─── Trecho fornecido ───

“Silval Barbosa vai ser pastor”. Mídia local, em 12/09.
Ano 36 da Era Cristã. Na estrada que liga Jerusalém a Damasco um judeu legalista viaja em busca de seguidores de uma nova religião, que começa crescer. Sua intenção é leva-los à prisão.
De repente, uma luz intensa o derruba e do meio dela sai uma voz densa e perturbadora. Quando acordou no dia seguinte. era outro homem.
Completamente transformado, se junta aos que antes perseguia. Seu nome é Saulo, Saulo de Tarso. A partir daí, passa a chamar-se Paulo, apóstolo Paulo (troca o “s” por “p”), o mais importante homem que o cristianismo produziu.
Segunda-feira, 26 de abril de 2061. Em uma praça central da cidade de Cuiabá, no Estado de Mato Grosso, uma multidão aguarda a chegada do Pastor Pilval, que neste dia completa 100 anos.

─── Informações fornecidas ───

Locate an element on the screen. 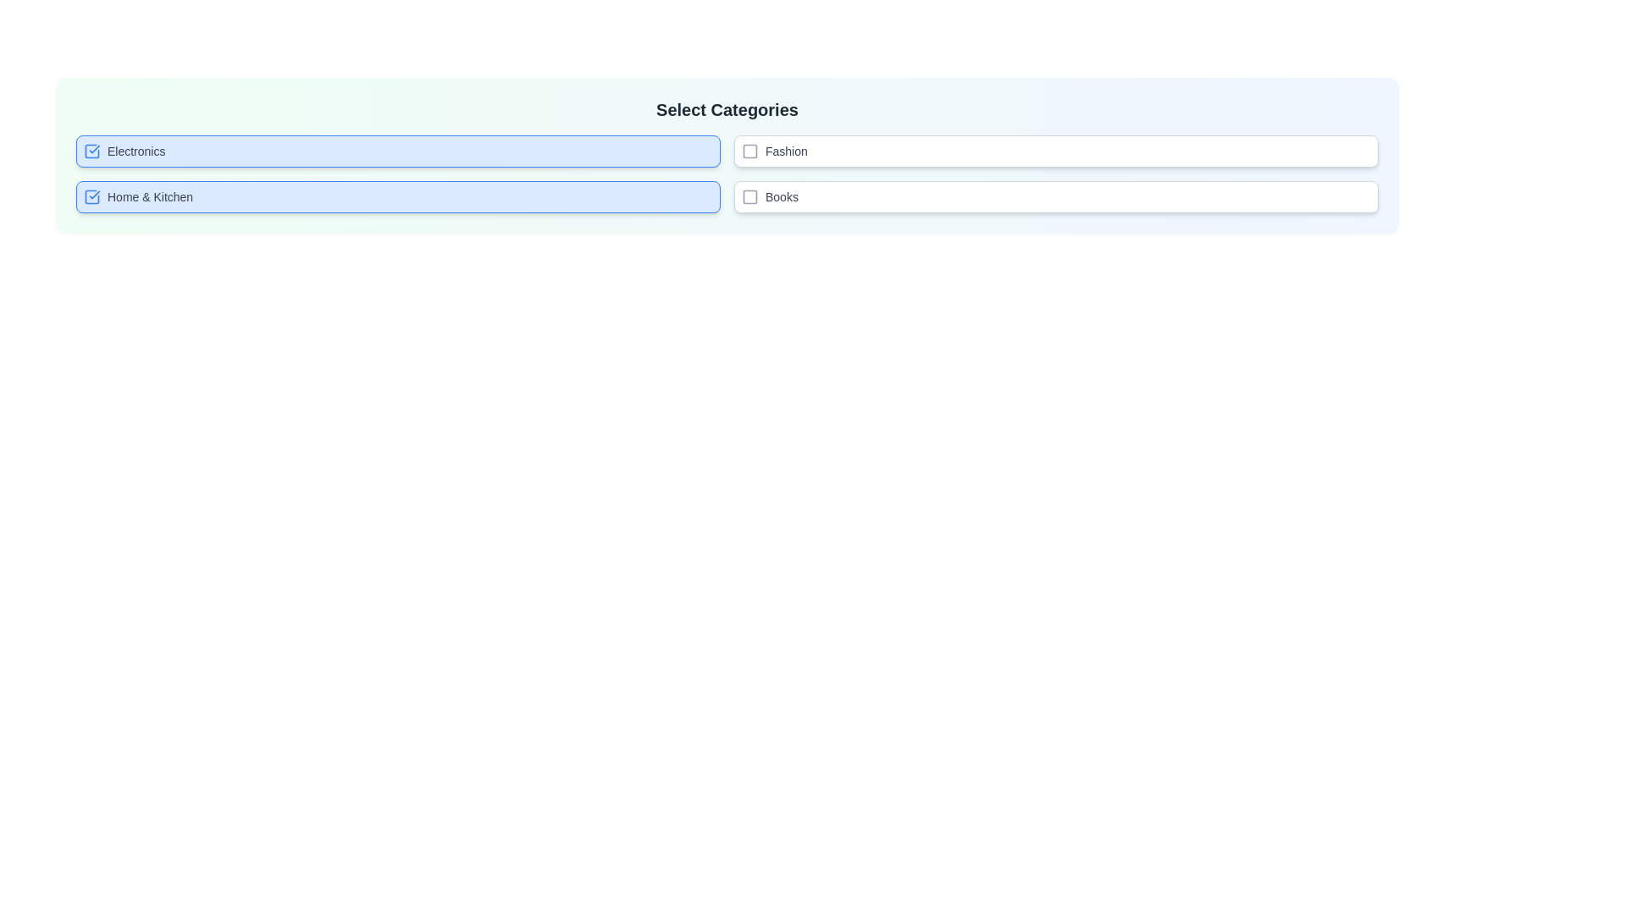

───

Enunciado
Diga se cada afirmação concorda com o trecho fornecido, respondendo sim ou não e citando as palavras exatas do trecho que decidem a questão: (a) o viajante pretendia levar os seguidores da nova religião à prisão; (b) a multidão aguarda o Pastor Pilval em uma praça de Campo Grande; (c) o Pastor Pilval completa 100 anos no dia em que a multidão o aguarda. O material não tem nenhum papel aqui.

Resposta
(a) Sim: “Sua intenção é leva-los à prisão.”
(b) Não: “Em uma praça central da cidade de Cuiabá, no Estado de Mato Grosso”.
(c) Sim: “que neste dia completa 100 anos”.